-- Opening Marker --
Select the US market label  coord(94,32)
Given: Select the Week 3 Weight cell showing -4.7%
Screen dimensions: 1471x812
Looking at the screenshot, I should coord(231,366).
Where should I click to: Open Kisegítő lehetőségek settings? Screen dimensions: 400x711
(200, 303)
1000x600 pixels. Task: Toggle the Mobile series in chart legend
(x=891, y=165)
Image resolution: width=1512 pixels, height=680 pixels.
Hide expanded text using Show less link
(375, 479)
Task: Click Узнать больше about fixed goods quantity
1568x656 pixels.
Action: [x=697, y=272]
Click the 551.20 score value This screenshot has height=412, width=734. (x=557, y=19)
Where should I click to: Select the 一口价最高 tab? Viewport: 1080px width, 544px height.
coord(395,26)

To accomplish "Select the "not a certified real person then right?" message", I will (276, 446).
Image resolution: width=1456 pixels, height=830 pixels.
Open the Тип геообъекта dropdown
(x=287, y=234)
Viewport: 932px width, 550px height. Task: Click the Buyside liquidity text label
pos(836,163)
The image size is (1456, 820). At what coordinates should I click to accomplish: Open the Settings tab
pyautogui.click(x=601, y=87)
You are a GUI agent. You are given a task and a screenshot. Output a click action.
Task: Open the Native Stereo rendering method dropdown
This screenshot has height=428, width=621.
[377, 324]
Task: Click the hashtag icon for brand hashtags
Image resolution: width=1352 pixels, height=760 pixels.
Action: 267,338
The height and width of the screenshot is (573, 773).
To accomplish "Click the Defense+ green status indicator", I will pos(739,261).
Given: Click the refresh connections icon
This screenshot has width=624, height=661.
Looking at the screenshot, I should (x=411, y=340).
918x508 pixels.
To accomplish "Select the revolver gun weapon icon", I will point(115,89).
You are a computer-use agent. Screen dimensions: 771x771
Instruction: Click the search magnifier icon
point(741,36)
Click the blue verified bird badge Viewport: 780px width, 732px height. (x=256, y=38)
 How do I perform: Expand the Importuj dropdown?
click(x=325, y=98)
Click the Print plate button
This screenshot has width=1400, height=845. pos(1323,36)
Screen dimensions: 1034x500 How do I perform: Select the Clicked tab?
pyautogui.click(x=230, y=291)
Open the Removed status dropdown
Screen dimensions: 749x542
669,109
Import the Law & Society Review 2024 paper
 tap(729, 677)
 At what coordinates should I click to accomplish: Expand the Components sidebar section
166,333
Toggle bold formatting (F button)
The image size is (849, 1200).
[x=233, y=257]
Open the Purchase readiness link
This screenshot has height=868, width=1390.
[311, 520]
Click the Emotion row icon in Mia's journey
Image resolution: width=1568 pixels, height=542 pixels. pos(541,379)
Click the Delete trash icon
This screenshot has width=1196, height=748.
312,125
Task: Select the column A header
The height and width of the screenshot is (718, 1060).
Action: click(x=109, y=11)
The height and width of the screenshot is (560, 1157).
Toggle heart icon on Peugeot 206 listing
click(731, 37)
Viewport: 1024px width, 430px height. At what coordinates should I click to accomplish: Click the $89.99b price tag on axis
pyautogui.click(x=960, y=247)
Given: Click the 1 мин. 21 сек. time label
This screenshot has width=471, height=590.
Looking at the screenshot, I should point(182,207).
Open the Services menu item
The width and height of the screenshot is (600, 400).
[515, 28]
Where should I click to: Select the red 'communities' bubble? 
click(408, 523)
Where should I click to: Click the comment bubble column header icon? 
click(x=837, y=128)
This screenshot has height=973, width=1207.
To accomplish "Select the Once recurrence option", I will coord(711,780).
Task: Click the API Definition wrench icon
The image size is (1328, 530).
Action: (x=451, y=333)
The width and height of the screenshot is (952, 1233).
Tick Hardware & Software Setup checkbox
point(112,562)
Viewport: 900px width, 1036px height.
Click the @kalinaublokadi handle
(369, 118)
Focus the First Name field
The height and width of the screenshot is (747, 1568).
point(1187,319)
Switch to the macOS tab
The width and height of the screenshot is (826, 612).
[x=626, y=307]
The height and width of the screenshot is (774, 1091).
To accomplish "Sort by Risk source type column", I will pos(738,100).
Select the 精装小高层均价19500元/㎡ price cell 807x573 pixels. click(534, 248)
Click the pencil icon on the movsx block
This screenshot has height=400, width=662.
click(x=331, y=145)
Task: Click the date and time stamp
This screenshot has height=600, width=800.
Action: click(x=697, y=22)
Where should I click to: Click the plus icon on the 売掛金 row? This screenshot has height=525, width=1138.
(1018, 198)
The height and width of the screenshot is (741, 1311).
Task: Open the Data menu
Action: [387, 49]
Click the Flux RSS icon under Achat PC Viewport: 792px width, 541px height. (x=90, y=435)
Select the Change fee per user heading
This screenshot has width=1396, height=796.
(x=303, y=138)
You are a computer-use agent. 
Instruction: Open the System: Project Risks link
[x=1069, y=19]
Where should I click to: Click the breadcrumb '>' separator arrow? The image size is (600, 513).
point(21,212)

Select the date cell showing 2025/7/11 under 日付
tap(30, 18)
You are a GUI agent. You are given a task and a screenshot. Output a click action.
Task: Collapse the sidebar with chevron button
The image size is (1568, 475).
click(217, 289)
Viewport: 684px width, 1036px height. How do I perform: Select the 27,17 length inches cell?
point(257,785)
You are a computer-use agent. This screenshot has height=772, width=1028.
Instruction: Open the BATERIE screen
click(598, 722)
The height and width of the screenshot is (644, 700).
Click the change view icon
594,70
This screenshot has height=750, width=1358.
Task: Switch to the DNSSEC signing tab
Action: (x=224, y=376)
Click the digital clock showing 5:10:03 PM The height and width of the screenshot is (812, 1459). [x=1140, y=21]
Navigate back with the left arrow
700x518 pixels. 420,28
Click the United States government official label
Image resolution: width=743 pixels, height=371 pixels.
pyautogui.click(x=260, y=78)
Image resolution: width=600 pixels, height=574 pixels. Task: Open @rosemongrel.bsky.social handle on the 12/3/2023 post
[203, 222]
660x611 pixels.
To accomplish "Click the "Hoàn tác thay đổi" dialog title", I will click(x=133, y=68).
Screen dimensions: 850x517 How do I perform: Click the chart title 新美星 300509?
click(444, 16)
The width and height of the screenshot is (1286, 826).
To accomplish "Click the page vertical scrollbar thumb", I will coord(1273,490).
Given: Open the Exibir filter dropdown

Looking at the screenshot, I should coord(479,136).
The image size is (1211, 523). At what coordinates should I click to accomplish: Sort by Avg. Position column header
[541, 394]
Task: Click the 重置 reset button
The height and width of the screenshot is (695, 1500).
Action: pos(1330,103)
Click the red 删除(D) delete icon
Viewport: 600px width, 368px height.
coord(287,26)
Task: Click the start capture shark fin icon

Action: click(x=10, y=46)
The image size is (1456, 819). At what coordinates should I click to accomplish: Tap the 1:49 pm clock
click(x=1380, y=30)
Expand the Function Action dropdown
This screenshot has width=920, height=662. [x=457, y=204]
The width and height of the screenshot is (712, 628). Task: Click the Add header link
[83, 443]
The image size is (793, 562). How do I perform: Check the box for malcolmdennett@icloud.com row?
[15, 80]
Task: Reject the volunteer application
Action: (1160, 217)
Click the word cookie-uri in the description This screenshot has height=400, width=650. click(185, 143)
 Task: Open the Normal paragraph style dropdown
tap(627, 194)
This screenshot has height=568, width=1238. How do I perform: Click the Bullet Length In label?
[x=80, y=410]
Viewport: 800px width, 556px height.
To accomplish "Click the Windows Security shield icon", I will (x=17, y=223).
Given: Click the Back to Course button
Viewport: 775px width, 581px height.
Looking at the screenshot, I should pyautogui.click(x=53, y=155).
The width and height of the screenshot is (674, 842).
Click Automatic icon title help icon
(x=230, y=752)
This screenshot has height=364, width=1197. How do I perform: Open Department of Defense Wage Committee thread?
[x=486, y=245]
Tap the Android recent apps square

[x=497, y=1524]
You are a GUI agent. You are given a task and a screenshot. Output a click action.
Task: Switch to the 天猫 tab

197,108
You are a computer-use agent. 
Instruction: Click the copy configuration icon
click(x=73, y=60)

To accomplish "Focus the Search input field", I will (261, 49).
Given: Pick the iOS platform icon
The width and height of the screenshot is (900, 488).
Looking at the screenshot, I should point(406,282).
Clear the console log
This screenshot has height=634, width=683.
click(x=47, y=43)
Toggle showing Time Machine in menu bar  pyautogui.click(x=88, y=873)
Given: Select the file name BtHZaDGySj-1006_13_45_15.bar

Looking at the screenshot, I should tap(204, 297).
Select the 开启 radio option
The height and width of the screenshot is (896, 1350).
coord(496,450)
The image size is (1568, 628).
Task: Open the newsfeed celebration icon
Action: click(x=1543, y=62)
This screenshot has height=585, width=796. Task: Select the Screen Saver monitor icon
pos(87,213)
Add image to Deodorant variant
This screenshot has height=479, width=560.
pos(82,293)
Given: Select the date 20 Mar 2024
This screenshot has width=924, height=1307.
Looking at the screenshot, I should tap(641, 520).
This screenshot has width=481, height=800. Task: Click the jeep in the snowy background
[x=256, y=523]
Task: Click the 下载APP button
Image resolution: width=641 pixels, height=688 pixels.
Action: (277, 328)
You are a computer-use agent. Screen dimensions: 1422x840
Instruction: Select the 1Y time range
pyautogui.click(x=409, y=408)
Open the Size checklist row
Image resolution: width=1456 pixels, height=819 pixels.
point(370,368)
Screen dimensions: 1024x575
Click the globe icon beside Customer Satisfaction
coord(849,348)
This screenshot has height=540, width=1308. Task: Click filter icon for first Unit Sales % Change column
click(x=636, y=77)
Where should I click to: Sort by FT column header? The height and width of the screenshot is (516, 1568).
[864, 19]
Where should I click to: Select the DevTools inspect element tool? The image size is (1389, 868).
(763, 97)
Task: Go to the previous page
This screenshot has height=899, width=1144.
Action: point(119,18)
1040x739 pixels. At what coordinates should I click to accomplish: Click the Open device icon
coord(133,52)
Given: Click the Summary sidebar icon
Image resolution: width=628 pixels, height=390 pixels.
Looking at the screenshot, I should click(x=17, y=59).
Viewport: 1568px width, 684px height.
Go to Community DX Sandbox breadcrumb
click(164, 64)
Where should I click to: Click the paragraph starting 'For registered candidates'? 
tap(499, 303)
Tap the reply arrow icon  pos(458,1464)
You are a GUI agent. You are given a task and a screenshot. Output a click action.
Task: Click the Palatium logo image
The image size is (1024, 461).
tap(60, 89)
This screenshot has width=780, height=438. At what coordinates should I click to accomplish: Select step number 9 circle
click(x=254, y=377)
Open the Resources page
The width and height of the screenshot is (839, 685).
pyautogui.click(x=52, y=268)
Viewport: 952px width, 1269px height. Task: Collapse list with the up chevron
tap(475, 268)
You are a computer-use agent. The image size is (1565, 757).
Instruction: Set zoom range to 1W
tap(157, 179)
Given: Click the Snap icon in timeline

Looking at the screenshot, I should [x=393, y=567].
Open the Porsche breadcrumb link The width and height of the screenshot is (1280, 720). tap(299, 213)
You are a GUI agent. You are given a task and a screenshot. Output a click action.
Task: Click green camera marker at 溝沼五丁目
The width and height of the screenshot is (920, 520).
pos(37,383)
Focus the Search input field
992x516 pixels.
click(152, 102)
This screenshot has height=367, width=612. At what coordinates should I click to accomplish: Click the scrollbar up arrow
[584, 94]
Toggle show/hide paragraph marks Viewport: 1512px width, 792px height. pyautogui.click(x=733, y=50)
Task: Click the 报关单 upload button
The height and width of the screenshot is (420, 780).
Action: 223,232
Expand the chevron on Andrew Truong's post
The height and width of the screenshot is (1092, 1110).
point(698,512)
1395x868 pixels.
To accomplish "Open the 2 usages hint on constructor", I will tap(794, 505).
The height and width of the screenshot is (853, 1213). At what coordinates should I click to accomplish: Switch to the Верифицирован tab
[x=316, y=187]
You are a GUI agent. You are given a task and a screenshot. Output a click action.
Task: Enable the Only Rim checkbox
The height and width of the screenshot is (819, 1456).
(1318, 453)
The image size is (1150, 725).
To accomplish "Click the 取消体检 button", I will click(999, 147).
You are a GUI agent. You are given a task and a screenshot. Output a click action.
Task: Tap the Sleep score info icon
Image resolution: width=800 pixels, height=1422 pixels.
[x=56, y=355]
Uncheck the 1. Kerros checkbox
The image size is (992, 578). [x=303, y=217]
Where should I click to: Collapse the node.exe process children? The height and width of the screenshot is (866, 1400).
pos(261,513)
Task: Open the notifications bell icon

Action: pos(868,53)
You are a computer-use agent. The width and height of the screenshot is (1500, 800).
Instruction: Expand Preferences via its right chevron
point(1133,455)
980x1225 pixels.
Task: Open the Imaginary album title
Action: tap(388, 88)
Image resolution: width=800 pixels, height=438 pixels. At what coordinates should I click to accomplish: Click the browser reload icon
-- Closing Marker --
Task objective →
Count every line in the listing above where the string "will" occurs, and report the count and nothing more.

Answer space →
11